In his nightly address to Ukrainians, Zelensky said that Russian shelling of a key power line last Tuesday had left the plant “cut off from power, disconnected from the electrical grid [and] supplied with electricity by diesel generators” to cool its reactors for the past week.
“This is extraordinary. The generators and the plant were not designed for this, and have never operated in this mode for so long. And we already have information that one generator has failed”, Zelensky said, adding that continued Russian attacks were hampering efforts to repair power lines to reconnect the facility to Ukraine’s power grid and prevent its cooling systems from failing.

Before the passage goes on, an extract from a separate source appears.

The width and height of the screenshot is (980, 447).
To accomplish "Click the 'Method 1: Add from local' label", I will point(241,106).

While the six-reactor plant, which was seized by Russia in March 2022 and has not produced electricity since September of that year, has been disconnected from Ukraine’s main power grid 10 times over the three and a half years of war, Zelensky stressed that this week’s external power outage was the longest to date and something that had “never happened before”.
“This is a threat to absolutely everyone. No terrorist in the world has ever dared to do to a nuclear plant what Russia is doing right now”, Zelensky said, adding that he had raised the issue during a call with UN Secretary General António Guterres on Tuesday.

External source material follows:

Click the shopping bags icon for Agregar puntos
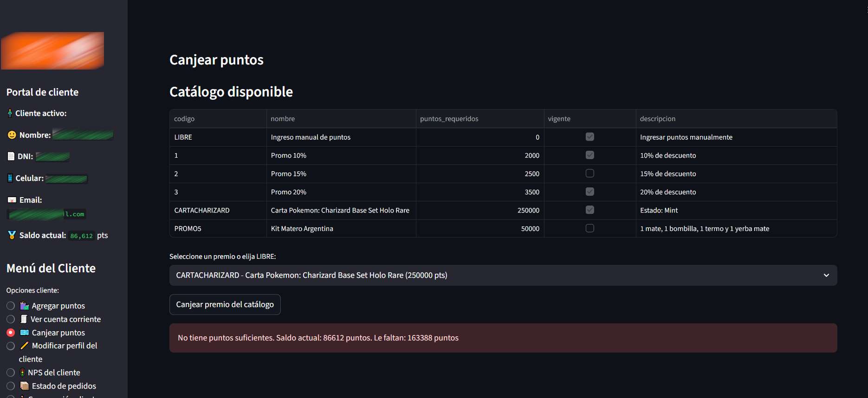The image size is (868, 398). click(x=25, y=306)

In a statement, International Atomic Energy Agency (IAEA) head Rafael Mariano Grossi said the agency was in “constant contact” with Moscow and Kyiv “with the aim to enable the plant’s swift re-connection to the electricity grid”.
“While the plant is currently coping thanks to its emergency diesel generators — the last line of defence — and there is no immediate danger as long as they keep working, it is clearly not a sustainable situation in terms of nuclear safety”, Grossi said.
The plant’s Russian-installed communications director, Yevgenia Yashina, insisted that the power line had been damaged by Ukrainian rather than Russian shelling and rejected Zelensky’s claim that one of the back-up generators had failed.
“All diesel generators are functioning normally. The situation is fully under control, and staff are monitoring all safety parameters”, Yashina told Russian state news agency TASS on Tuesday evening.